Schnitkey again agreed with Peterson that producers would likely do both -- "continue in crop insurance and also be in a revenue-based program." He acknowledged that since ARC did offer free risk coverage for producers, they would potentially buy lower crop insurance coverage levels. "In my personal opinion it would be minimal because of the differences in what’s being protected," he added. "Again, most of the revenue programs I’ve seen protect are a very narrow band."

But Peterson still was not convinced, commenting, " I just don’t see where if these prices collapse this is going to help you a heckuva lot! You’re going to be okay the year it collapses probably, but the next year, I just think you’ve got a big problem. And you’re going to have people camped out out here (gesturing to outside the hearing room) and we’re not going to be able to do anything about it!"

Schnitkey was able to partially respond with "Yes, prices would come down. But in the Senate program it is a five-year Olympic average so the first year of a low price…. " only to be told by Peterson, "Yeah it would buffer you somewhat."

In further questioning, Peterson engaged with Roger Johnson, President of the National Farmers Union (NFU) and former Agriculture Commissioner and farmer from North Dakota, who also indicated that there was not adequate price protection in the Senate bill. While advocating for the NFU proposal as the way to fix the problem, Johnson’s comments reveal a growing concern among growers well beyond peanut and rice producers as they learn more about shallow loss revenue programs contained in the Senate version of the bill.

Turning to former USDA Chief Economist Keith Collins, who now is a consultant to the crop insurance industry, Peterson delved further into the issue of enterprise units, something that came about due to a provision in the 2008 Farm Bill.
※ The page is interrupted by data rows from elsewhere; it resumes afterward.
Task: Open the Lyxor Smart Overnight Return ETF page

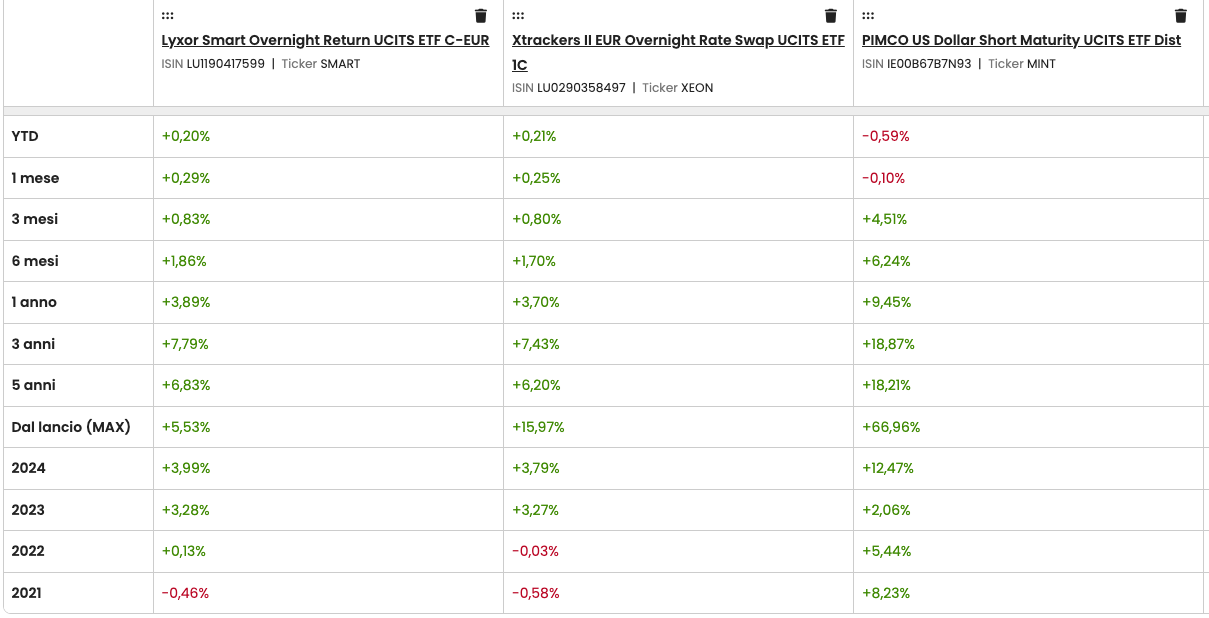Action: tap(325, 40)
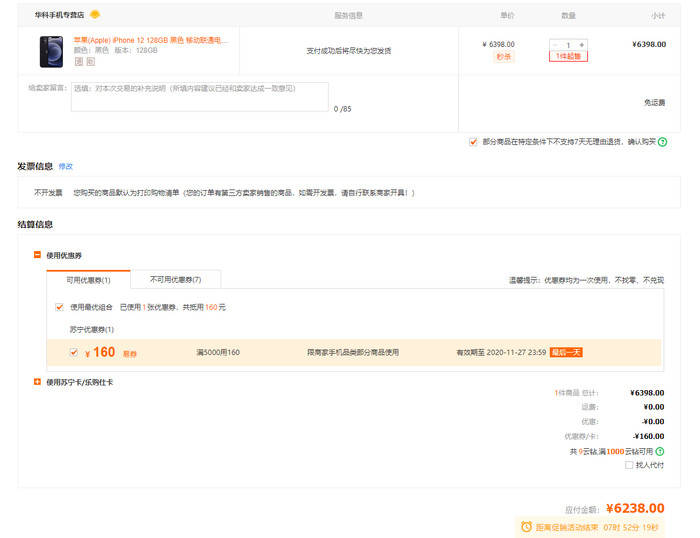Click the seller chat icon beside 华科手机专营店
The width and height of the screenshot is (700, 538).
95,15
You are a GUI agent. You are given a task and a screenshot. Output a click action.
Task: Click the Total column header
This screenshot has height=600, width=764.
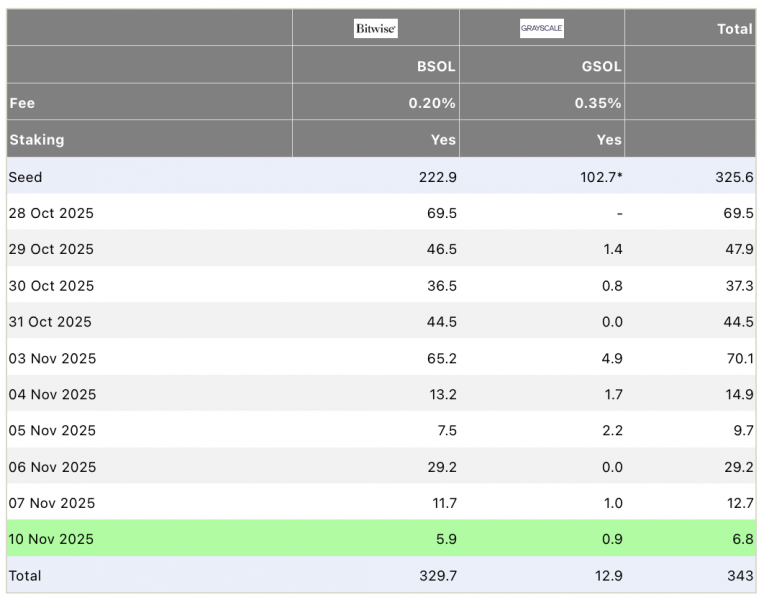[735, 29]
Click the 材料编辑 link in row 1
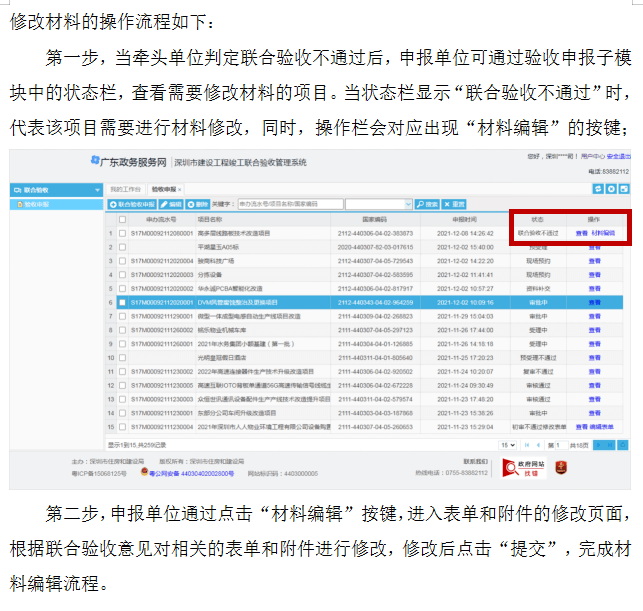Screen dimensions: 643x611 (x=603, y=232)
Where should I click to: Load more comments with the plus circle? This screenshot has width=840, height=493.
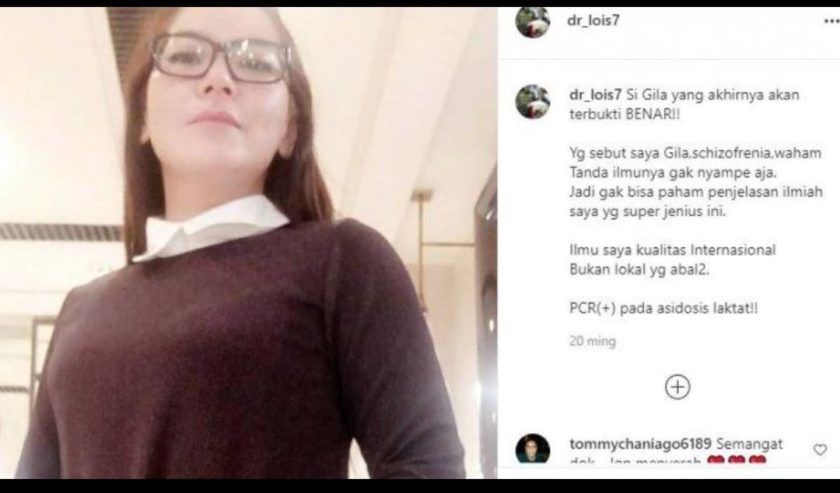pos(677,387)
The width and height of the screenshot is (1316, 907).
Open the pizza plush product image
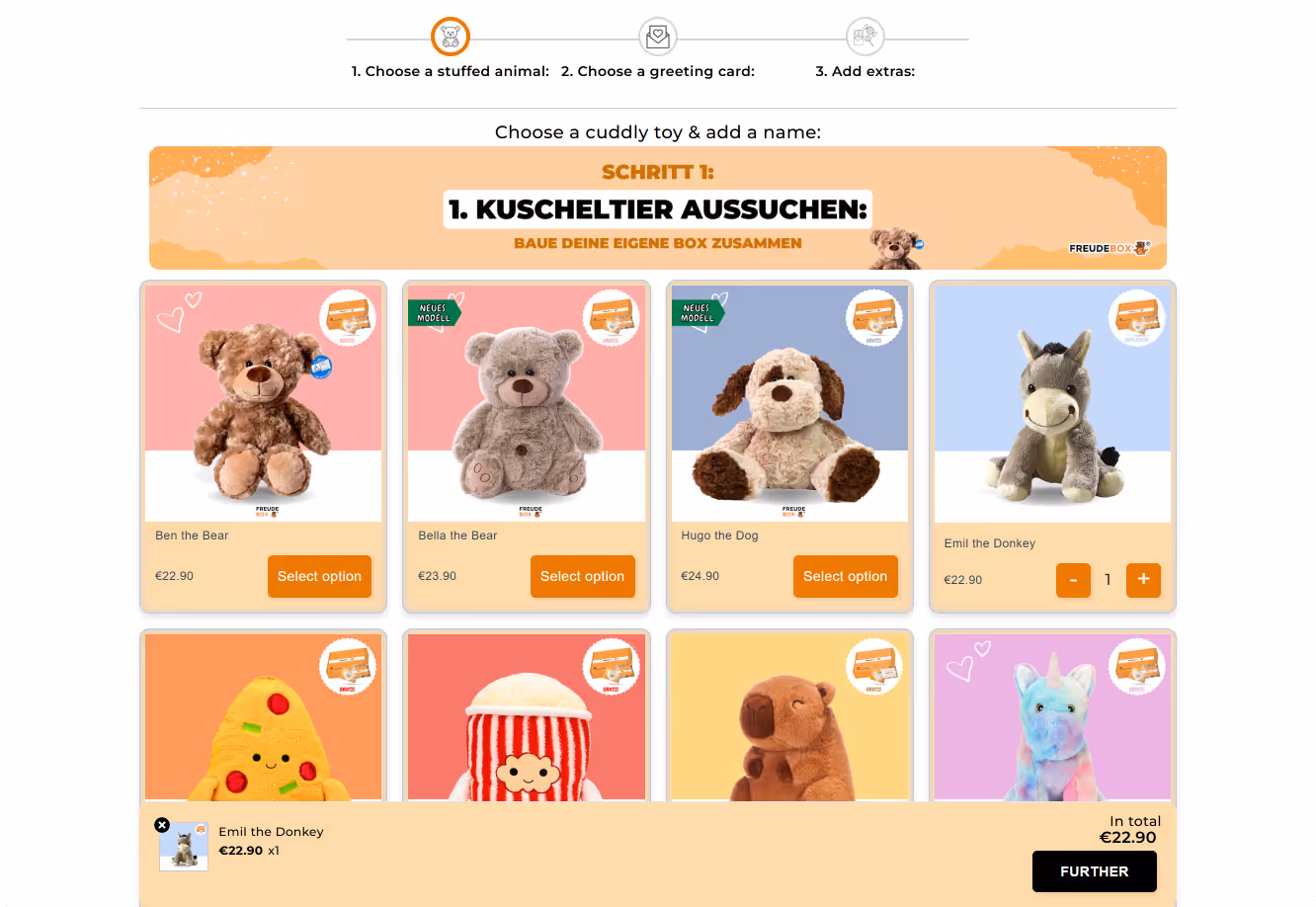(x=263, y=717)
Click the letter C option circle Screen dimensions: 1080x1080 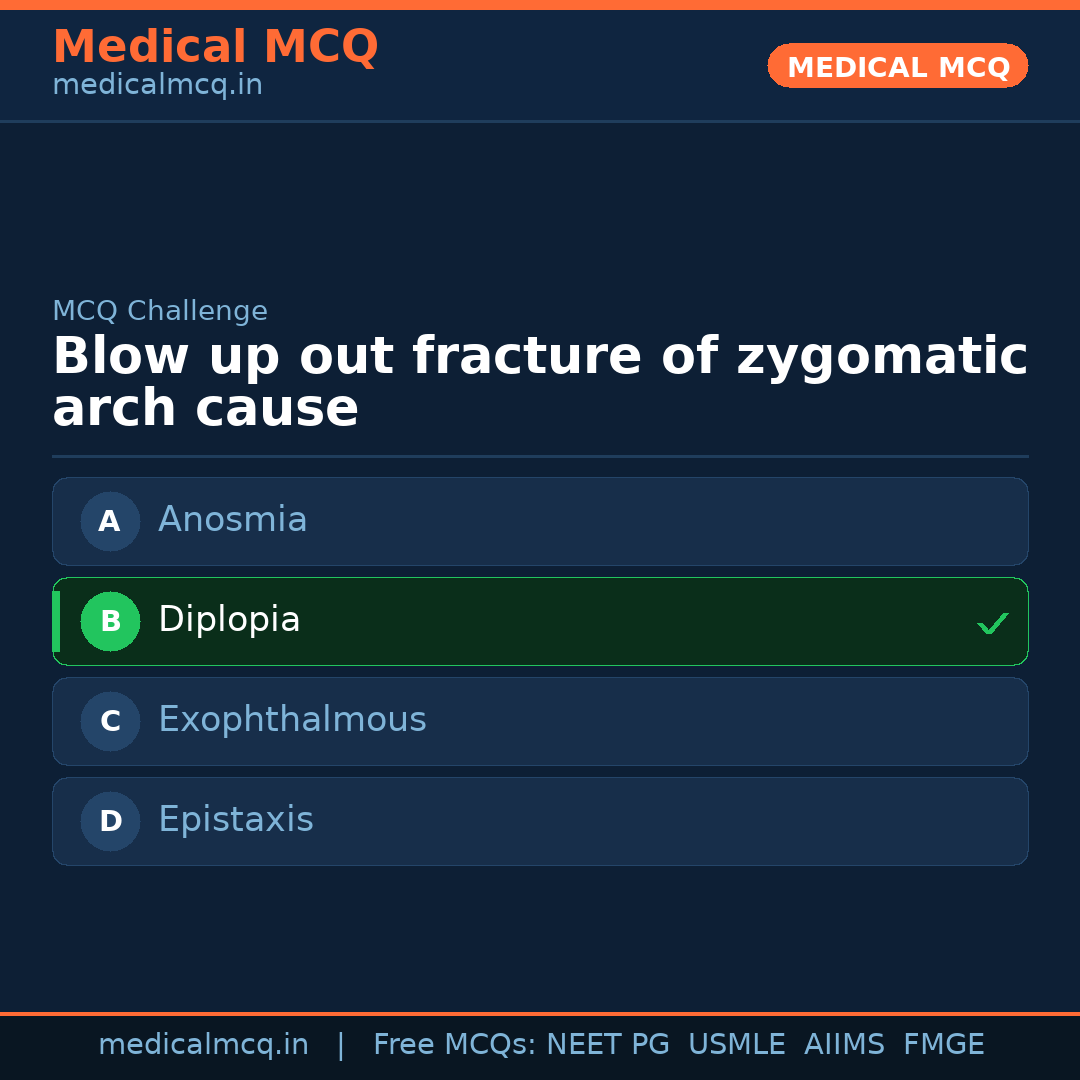pos(110,721)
USDA implemented that provision by increasing the premium subsidy for producers to shift to enterprise units instead of buying crop insurance field by field. "That appears to be working as we have a lot of people shifting to things like that," Peterson said. "Am I right about that?"

"That has worked big time," Collins responded. "The enterprise unit subsidy is 80 percent I think for 75 percent coverage; at 85 percent coverage it’s only 53 percent. But that’s a lot higher than basic or optional units. On basic and optional units I think it is 38 percent. So it jumps from 38 percent to 53 percent at the highest levels of coverage. So you get a higher subsidy and you also get a second effect because the producer is taking on more risk because they have a bigger area that is being insured; there’s an opportunity for some diversification because the premium rate is lower, so you get a double effect when you go to enterprise units."

Two years after the 2008 Farm Bill provision was put in place, Collins detailed things went from virtually no enterprise units for corn to "something like 400,000 enterprise units in the United States" two years later. "So there has been a big shift to enterprise units and it has helped coverage levels," he commented.

"This whole question about supplemental programs filling the gap that crop insurance might not be covering….in most of our discussions with agents, they have told us that people who have shifted to enterprise units have increased their coverage levels by about 5 percent," Collins detailed. "So you see that coverage level increasing as well, so crop insurance is doing a better job than what it had been, which is part of this shallow loss issue."